Mark: But the opening up of mindfulness, meditation, distraction, giving people who've got arthritic pain just things to do in their nursing home so they're not sitting in the same position every day with nothing else to play on the mind except the pain. When all that's left in your life is pain, then, of course, you experience pain. And pain is...I think we call it half psychic and half real that yes, you've got old joints that are grumpy and they will be sending stimuli to the brain. And if you've got nothing else to do with your life, that's all that fills the space.

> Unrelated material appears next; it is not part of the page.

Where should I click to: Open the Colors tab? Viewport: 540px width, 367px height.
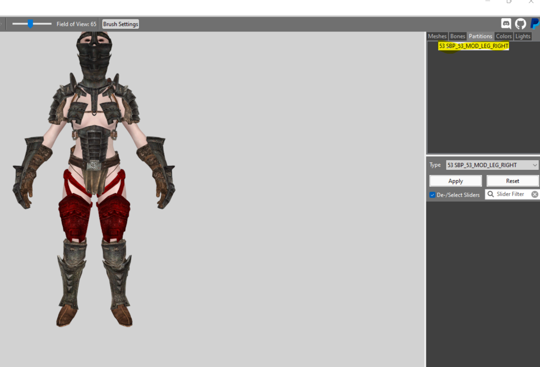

Andrew: So there's a couple of quandaries here. One of them is, of course, the resilience if you like, of the patient. If they're one of these stronger types of people, they don't need this issue because they don't feel pain because they don't attribute anxiety to it. You know, a colleague of mine's husband just smashed, and I mean mashed his thumb. And he's just like "Wrap it up, we'll get to the hospital later," sort of thing, "I need to work." Whereas me, I'd be hurting from a splinter. So there's that issue about the caregiver having to not pick your battles, but having to sort of gauge how hard you have to work.

Mark: Yes.

Andrew. And then, of course, there's the practitioner's perspective, they're busy, how much time have they got? You've got somebody that's in "a lot of pain…” 

Mark: Yeah.

Andrew: …now you have to assess what else is going on in that person's life that they're focusing on or experiencing that high amount of pain? How long have I got to delve into this? You know, I can understand, I can fully understand why somebody would choose a pill.

Mark: I know. And we are a society, I think, which has come to expect that there is a pill for everything and pain should be easy.

Andrew: Both patient and practitioner, I can understand both sides.

Mark: Absolutely. And it's breaking that nexus. You know, you talked about resilience. It's absolutely true. I have a 75-year-old farmer from way up West, I won’t identify the area…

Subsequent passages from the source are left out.